The Yankees will enter the 2018 season with their lowest payroll since 2003, and their lowest ranking since 1992. Having the seventh-highest payroll in the league is fairly low for the Yanks, but expectations for this particular iteration of the team are just as high as the Core Four-led squads.
For more than 25 consecutive seasons, the Yankees featured a payroll that easily ranked as a top-five in baseball, a streak that will end come Opening Day. The front office believes (approximately) $167 million is enough to field a more than qualified team, and have stated from time-to time that the highest payroll is not a direct correlation to the most wins, or championships, for that matter.
Evidence of this comes from Fangraphs.com, where they explain the relationship between winning and payroll is not very strong at all. Teams teams such as the 2012-14 Oakland A’s, 2014/15 Royals, and 2016 Mets, all reached the playoffs with their respective payrolls ranking nowhere near the top-ten in the league.
“I’ve been in Oakland most of my career. This seems big to me,” Sonny Gray told ESPN. “I don’t know if all the time money dictates talent. But we have a ton of talent.”

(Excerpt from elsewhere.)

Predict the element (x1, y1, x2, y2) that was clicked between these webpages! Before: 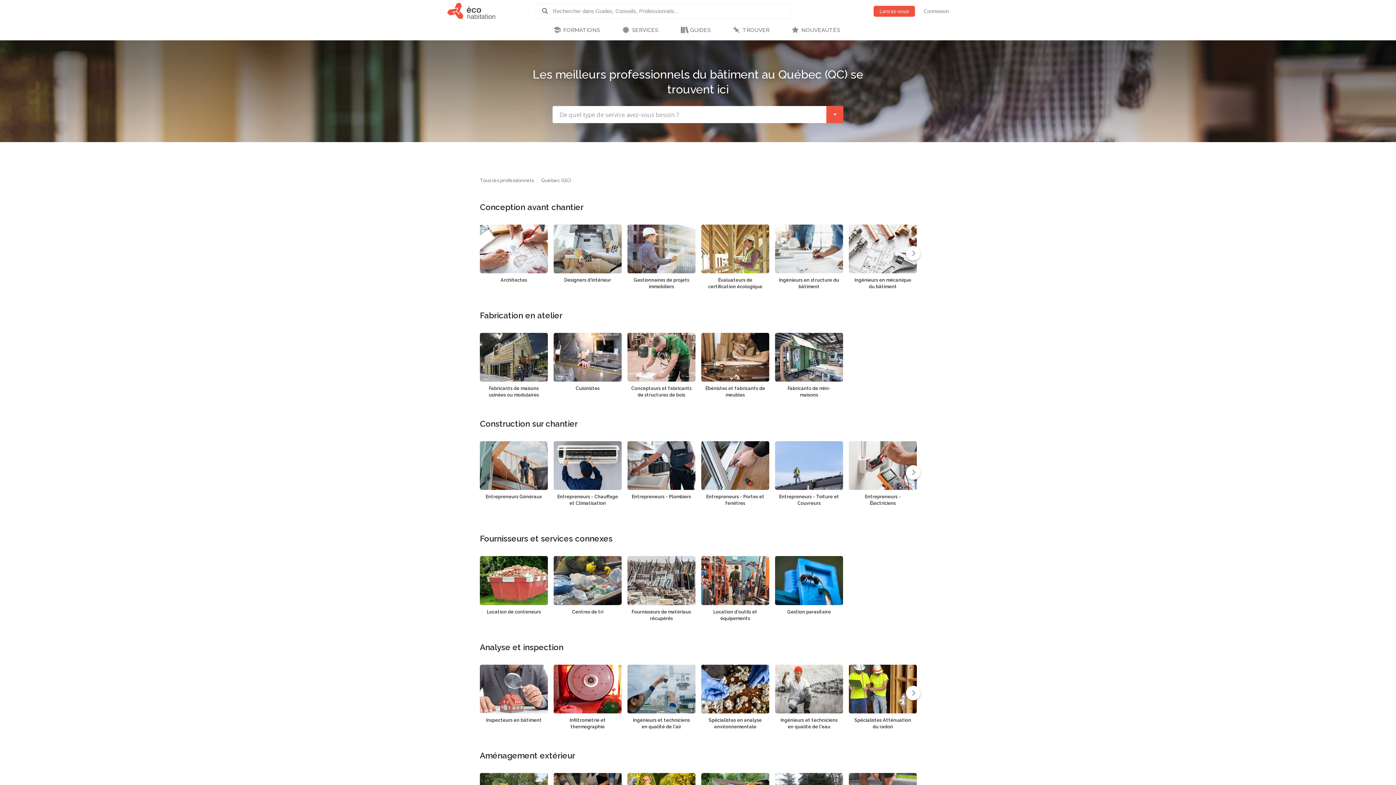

Gone are the days of George’s Yankees throwing money at every big free agent fish in the market. These days, Hal’s team prefers to draft wisely and build from within, while spending money on players needed to fill gaps throughout the roster. Recent examples of this include Matt Holliday filling the DH role last season, and Neil Walker shoring up the infield this season.

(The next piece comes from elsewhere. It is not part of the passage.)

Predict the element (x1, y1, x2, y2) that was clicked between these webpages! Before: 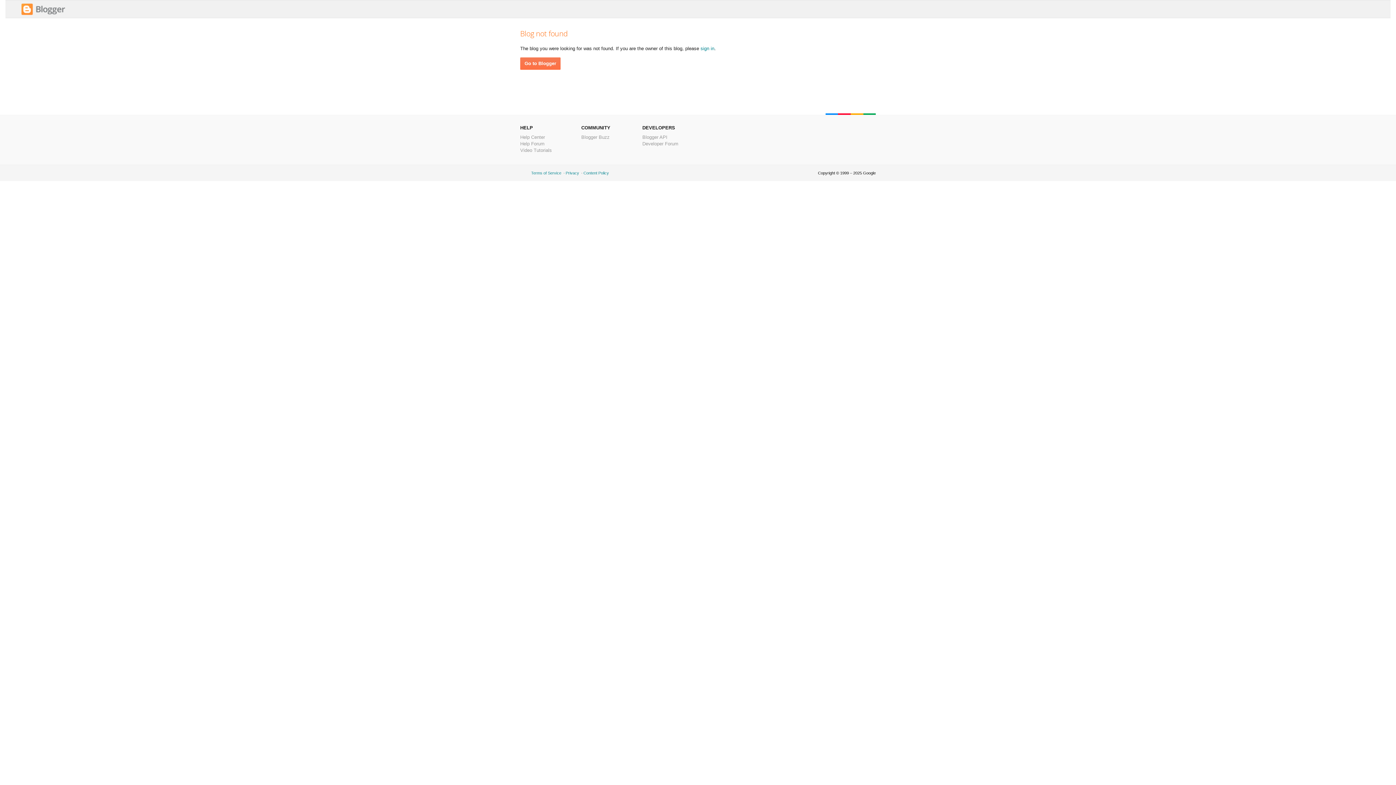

This plan of action, highlighted by Brian Cashman, is an effort to get under the $197 million luxury-tax line. By following this mandate, the team will save millions by having their tax rates reset, allocating that cash towards improving the already stacked roster.
“I think it’s good for the game,” CC Sabathia said. “Shows where the game is at as far as moneywise. Hopefully that translates into more signings next offseason.”
So much for the Yankees buying their championships.